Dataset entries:
########

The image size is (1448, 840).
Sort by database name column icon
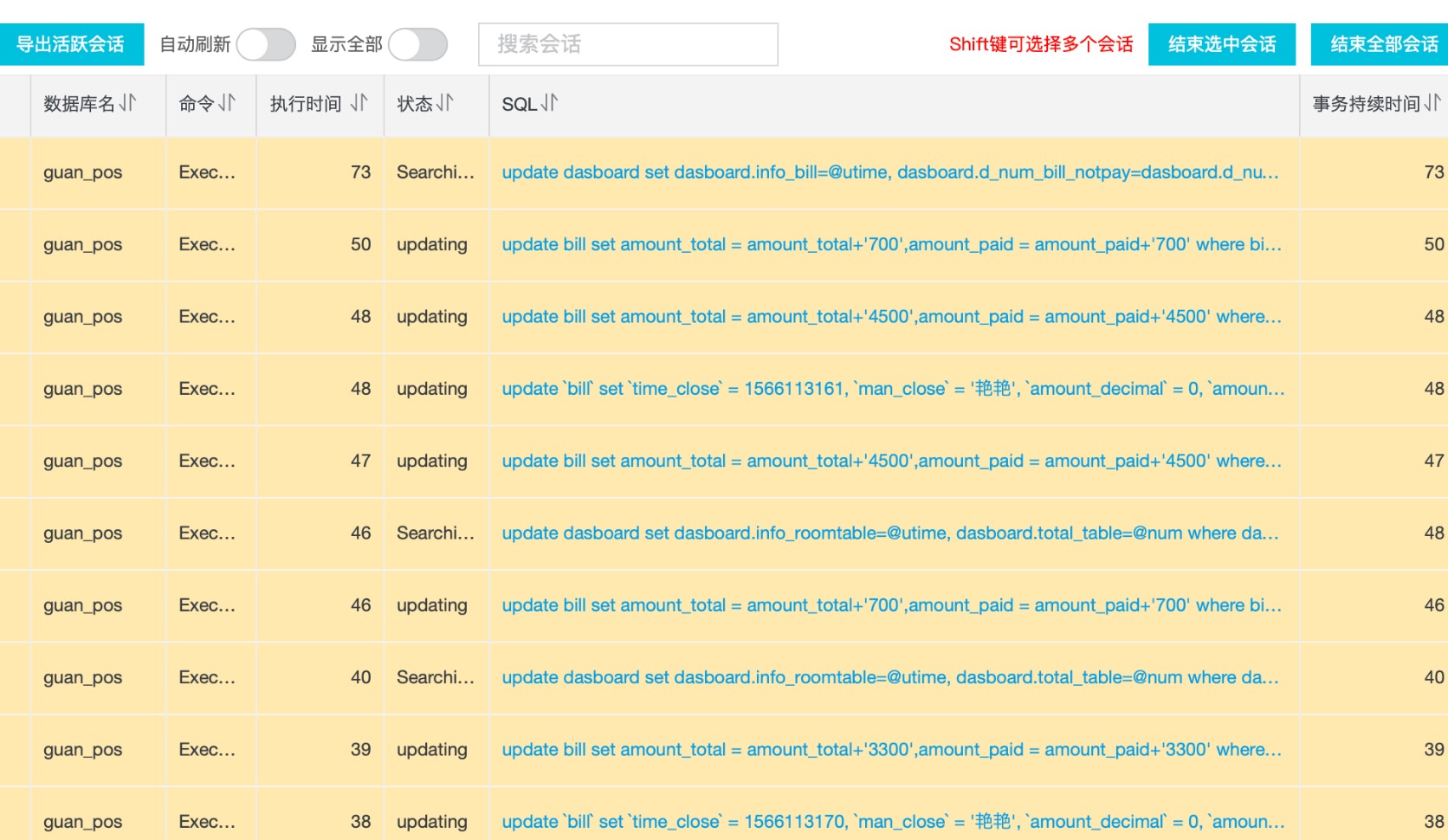128,103
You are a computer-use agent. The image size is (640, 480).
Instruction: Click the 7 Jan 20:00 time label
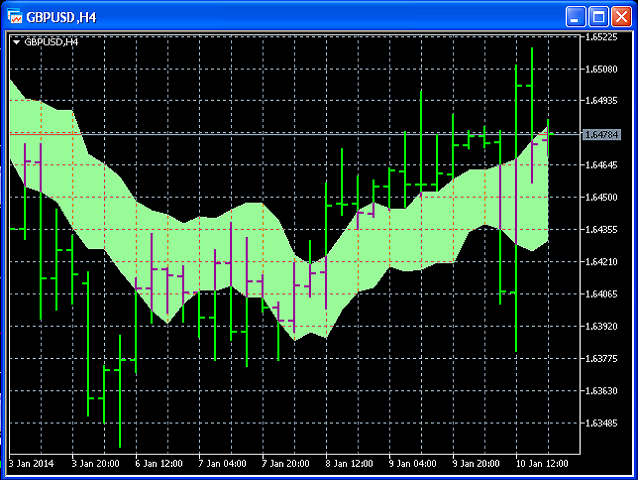point(286,464)
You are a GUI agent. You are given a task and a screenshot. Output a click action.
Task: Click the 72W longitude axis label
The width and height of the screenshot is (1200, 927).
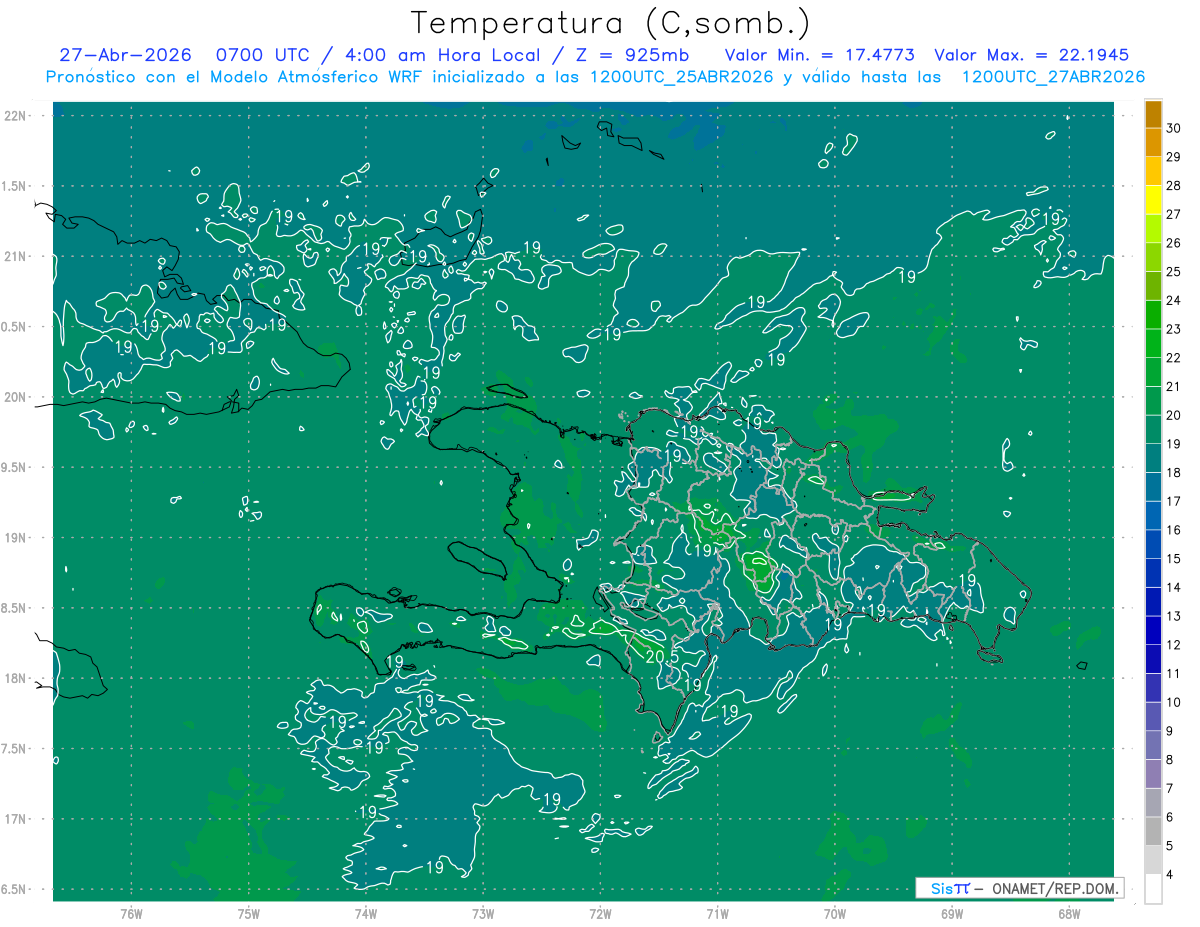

########

→ **Work to complete**
Type the entries above out again exactly, with no pictures.

→ **Task result**
The image size is (1448, 840).
Sort by database name column icon
128,103
You are a computer-use agent. The image size is (640, 480).
Instruction: Click the 7 Jan 20:00 time label
point(286,464)
You are a GUI agent. You are given a task and a screenshot. Output a click action.
Task: Click the 72W longitude axis label
The width and height of the screenshot is (1200, 927).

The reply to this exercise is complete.